WHAT THE TASK REQUIRES:
From the first line of the records through the line containing "point(940,747)", write those lines out again with "Click" switched to "Select" and everything else left unchanged. Give only those lines.

[MATERIAL TO PROCESS start]

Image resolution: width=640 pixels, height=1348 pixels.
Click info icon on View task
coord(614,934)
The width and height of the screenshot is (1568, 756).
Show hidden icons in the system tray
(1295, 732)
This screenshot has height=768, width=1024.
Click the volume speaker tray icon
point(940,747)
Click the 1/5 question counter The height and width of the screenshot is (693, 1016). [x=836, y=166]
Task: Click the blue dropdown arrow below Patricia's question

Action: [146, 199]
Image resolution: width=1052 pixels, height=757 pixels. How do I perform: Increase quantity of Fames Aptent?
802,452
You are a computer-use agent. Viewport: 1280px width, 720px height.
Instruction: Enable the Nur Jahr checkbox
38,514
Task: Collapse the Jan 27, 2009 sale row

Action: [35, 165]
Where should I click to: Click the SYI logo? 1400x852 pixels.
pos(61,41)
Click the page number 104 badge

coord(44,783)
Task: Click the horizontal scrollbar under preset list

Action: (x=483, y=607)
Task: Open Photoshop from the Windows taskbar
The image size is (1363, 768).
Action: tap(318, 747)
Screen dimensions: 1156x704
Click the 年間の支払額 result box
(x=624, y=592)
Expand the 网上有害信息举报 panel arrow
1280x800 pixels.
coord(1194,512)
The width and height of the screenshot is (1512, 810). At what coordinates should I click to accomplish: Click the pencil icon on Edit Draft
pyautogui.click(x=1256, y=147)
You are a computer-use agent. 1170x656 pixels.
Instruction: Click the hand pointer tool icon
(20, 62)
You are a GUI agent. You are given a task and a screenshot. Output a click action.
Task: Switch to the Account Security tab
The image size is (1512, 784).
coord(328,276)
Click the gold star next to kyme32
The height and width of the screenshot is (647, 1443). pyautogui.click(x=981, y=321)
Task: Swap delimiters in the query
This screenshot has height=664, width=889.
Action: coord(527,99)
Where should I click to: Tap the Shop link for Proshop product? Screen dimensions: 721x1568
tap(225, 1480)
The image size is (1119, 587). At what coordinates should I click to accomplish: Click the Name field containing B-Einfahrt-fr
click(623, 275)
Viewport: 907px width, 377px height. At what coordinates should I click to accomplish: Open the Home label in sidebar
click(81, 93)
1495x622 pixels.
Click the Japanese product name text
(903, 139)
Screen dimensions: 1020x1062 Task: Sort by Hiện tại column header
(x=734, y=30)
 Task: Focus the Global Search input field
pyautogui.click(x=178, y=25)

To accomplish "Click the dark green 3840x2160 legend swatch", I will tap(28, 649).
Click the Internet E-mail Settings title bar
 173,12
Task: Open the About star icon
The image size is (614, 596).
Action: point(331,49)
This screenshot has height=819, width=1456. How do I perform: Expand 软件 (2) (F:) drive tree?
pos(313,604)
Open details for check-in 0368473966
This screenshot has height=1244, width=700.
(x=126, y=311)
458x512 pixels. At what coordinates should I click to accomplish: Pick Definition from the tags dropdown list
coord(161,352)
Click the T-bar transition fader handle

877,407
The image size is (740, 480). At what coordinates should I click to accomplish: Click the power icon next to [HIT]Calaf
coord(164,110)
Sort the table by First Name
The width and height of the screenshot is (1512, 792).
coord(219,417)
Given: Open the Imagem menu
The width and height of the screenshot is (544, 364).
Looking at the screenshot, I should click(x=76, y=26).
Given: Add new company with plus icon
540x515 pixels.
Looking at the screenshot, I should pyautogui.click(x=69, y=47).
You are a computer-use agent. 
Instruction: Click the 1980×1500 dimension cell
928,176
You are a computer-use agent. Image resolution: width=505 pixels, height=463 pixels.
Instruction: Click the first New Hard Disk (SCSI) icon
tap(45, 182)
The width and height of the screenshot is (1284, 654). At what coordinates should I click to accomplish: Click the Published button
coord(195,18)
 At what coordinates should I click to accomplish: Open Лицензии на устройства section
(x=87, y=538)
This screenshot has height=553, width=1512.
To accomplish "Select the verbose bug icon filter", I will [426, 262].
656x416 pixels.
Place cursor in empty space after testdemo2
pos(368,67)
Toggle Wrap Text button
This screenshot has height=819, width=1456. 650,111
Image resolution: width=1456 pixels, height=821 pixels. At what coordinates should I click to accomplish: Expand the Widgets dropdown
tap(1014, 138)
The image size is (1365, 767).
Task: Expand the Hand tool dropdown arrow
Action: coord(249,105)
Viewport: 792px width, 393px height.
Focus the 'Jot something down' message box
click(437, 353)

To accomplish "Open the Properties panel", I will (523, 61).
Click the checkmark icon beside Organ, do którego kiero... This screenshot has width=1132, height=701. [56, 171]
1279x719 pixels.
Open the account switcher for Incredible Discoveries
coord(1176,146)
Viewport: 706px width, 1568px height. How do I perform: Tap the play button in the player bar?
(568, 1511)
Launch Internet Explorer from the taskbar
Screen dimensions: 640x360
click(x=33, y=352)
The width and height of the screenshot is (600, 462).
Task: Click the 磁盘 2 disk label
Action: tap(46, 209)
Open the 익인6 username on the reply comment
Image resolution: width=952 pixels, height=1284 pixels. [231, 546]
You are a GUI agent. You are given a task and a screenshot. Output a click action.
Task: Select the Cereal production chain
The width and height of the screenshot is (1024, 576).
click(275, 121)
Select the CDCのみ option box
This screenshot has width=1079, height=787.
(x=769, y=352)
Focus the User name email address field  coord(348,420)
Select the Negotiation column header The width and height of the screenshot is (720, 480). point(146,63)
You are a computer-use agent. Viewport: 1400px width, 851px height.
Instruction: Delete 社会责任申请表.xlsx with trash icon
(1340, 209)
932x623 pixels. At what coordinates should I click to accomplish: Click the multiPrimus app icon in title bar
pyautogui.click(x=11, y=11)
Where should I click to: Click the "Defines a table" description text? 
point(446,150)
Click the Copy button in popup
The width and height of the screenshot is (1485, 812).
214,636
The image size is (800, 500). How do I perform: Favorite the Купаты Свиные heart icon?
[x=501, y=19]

[MATERIAL TO PROCESS end]

EXPECTED OUTPUT:
Image resolution: width=640 pixels, height=1348 pixels.
Select info icon on View task
coord(614,934)
The width and height of the screenshot is (1568, 756).
Show hidden icons in the system tray
(1295, 732)
This screenshot has height=768, width=1024.
Select the volume speaker tray icon
point(940,747)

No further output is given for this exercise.